PROVIDED RECORDS >>

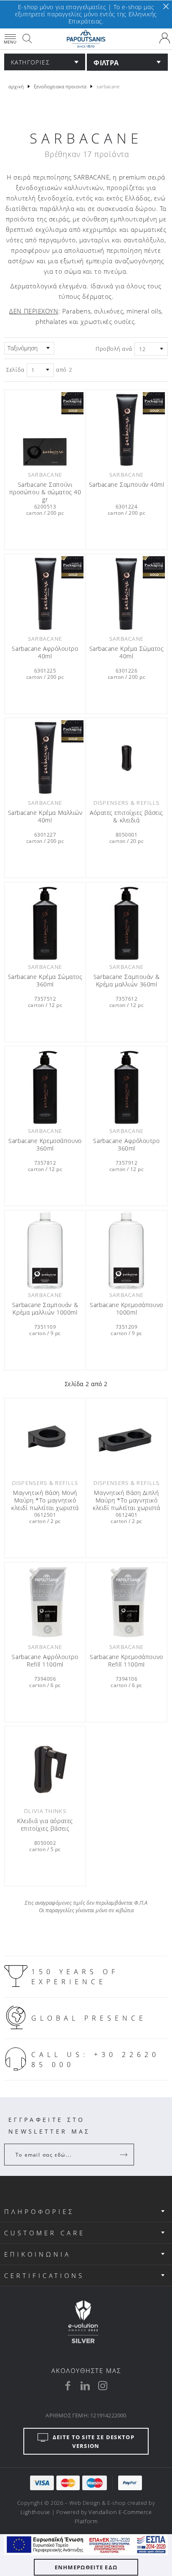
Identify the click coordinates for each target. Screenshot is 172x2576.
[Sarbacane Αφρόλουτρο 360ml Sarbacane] (126, 1086)
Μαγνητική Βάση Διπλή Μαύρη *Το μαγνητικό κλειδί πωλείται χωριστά (126, 1500)
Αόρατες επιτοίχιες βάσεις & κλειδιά (126, 816)
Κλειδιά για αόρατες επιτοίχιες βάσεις (45, 1824)
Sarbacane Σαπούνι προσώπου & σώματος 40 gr (45, 492)
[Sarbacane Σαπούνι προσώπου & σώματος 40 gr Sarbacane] (45, 430)
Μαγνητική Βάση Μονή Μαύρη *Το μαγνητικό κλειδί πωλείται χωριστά (45, 1500)
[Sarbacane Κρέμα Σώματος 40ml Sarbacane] (126, 594)
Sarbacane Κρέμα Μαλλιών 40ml (45, 816)
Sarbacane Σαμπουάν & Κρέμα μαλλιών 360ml (126, 980)
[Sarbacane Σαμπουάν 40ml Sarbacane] (126, 430)
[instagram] (102, 2385)
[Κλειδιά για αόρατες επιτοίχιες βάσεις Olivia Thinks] (45, 1766)
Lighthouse (35, 2512)
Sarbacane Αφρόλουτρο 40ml (45, 652)
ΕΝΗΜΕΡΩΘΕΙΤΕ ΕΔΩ (86, 2567)
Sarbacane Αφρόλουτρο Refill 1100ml (45, 1660)
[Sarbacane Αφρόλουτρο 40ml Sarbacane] (45, 594)
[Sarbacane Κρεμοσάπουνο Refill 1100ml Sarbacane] (126, 1602)
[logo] (86, 38)
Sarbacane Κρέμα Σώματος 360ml (45, 980)
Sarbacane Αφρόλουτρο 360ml (126, 1144)
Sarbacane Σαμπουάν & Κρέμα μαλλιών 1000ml (45, 1308)
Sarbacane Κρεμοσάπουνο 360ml (44, 1144)
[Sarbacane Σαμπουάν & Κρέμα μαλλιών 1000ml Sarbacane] (45, 1250)
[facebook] (67, 2385)
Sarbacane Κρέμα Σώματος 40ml (126, 652)
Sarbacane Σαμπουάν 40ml (126, 484)
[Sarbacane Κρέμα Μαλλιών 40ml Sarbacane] (45, 758)
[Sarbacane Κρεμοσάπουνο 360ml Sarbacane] (45, 1086)
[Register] (124, 2154)
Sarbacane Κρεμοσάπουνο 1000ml (126, 1308)
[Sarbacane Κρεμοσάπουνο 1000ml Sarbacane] (126, 1250)
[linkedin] (85, 2385)
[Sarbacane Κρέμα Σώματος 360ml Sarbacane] (45, 922)
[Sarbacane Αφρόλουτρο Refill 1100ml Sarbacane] (45, 1602)
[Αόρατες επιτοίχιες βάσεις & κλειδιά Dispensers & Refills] (126, 758)
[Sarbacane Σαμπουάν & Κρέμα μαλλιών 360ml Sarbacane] (126, 922)
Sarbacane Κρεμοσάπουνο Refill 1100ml (126, 1660)
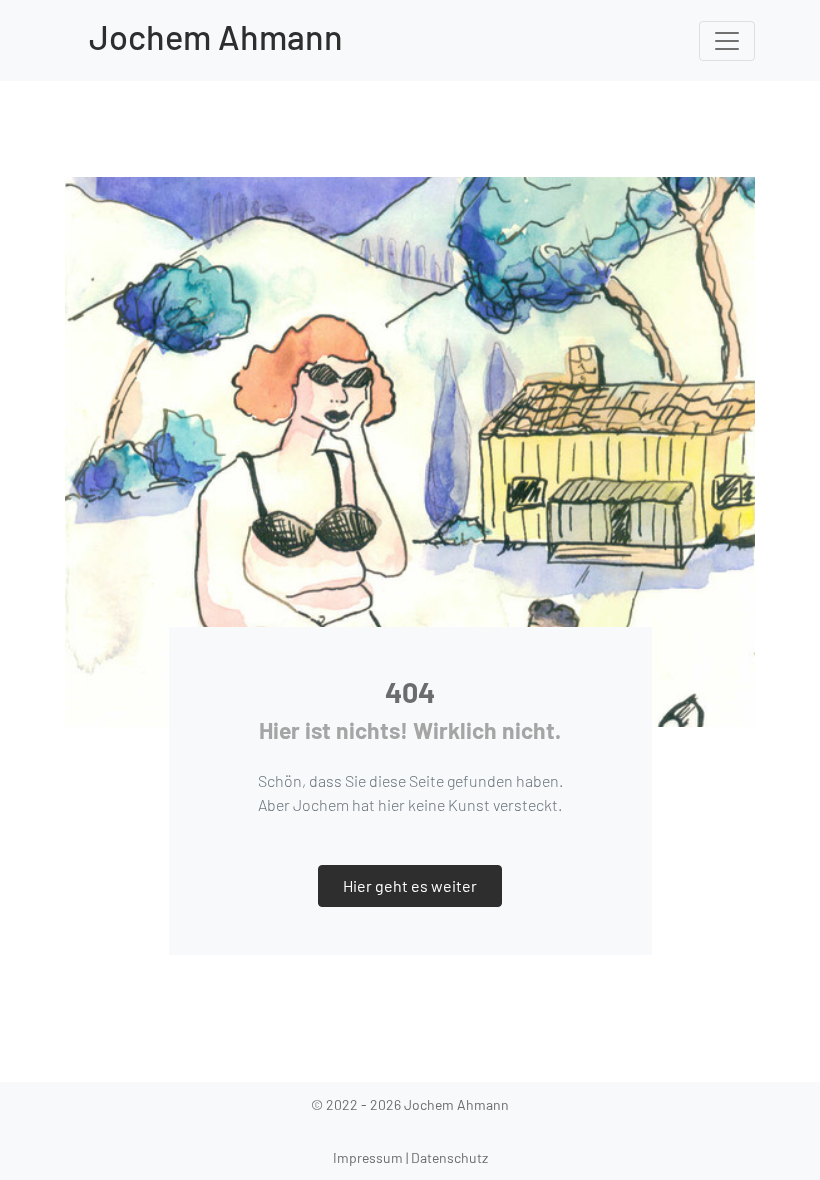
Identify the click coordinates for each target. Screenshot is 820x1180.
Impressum (368, 1157)
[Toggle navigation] (727, 41)
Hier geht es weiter (410, 885)
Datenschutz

EXERCISE >> From the first line to the last, repeat the records exactly, leaving out the pictures.

SOLUTION TO THE EXERCISE >>
Identify the click coordinates for each target. Screenshot is 172x2576.
[Sarbacane Αφρόλουτρο 360ml Sarbacane] (126, 1086)
Μαγνητική Βάση Διπλή Μαύρη *Το μαγνητικό κλειδί πωλείται χωριστά (126, 1500)
Αόρατες επιτοίχιες βάσεις & κλειδιά (126, 816)
Κλειδιά για αόρατες επιτοίχιες βάσεις (45, 1824)
Sarbacane Σαπούνι προσώπου & σώματος 40 gr (45, 492)
[Sarbacane Σαπούνι προσώπου & σώματος 40 gr Sarbacane] (45, 430)
Μαγνητική Βάση Μονή Μαύρη *Το μαγνητικό κλειδί πωλείται χωριστά (45, 1500)
[Sarbacane Κρέμα Σώματος 40ml Sarbacane] (126, 594)
Sarbacane Κρέμα Μαλλιών 40ml (45, 816)
Sarbacane Σαμπουάν & Κρέμα μαλλιών 360ml (126, 980)
[Sarbacane Σαμπουάν 40ml Sarbacane] (126, 430)
[instagram] (102, 2385)
[Κλειδιά για αόρατες επιτοίχιες βάσεις Olivia Thinks] (45, 1766)
Lighthouse (35, 2512)
Sarbacane Αφρόλουτρο 40ml (45, 652)
ΕΝΗΜΕΡΩΘΕΙΤΕ ΕΔΩ (86, 2567)
Sarbacane Αφρόλουτρο Refill 1100ml (45, 1660)
[Sarbacane Αφρόλουτρο 40ml Sarbacane] (45, 594)
[Sarbacane Κρεμοσάπουνο Refill 1100ml Sarbacane] (126, 1602)
[logo] (86, 38)
Sarbacane Κρέμα Σώματος 360ml (45, 980)
Sarbacane Αφρόλουτρο 360ml (126, 1144)
Sarbacane Σαμπουάν & Κρέμα μαλλιών 1000ml (45, 1308)
Sarbacane Κρεμοσάπουνο 360ml (44, 1144)
[Sarbacane Σαμπουάν & Κρέμα μαλλιών 1000ml Sarbacane] (45, 1250)
[facebook] (67, 2385)
Sarbacane Κρέμα Σώματος 40ml (126, 652)
Sarbacane Σαμπουάν 40ml (126, 484)
[Sarbacane Κρέμα Μαλλιών 40ml Sarbacane] (45, 758)
[Sarbacane Κρεμοσάπουνο 360ml Sarbacane] (45, 1086)
[Register] (124, 2154)
Sarbacane Κρεμοσάπουνο 1000ml (126, 1308)
[Sarbacane Κρεμοσάπουνο 1000ml Sarbacane] (126, 1250)
[linkedin] (85, 2385)
[Sarbacane Κρέμα Σώματος 360ml Sarbacane] (45, 922)
[Sarbacane Αφρόλουτρο Refill 1100ml Sarbacane] (45, 1602)
[Αόρατες επιτοίχιες βάσεις & κλειδιά Dispensers & Refills] (126, 758)
[Sarbacane Σαμπουάν & Κρέμα μαλλιών 360ml Sarbacane] (126, 922)
Sarbacane Κρεμοσάπουνο Refill 1100ml (126, 1660)
Identify the click coordinates for each target. Screenshot is 820x1180.
Impressum (368, 1157)
[Toggle navigation] (727, 41)
Hier geht es weiter (410, 885)
Datenschutz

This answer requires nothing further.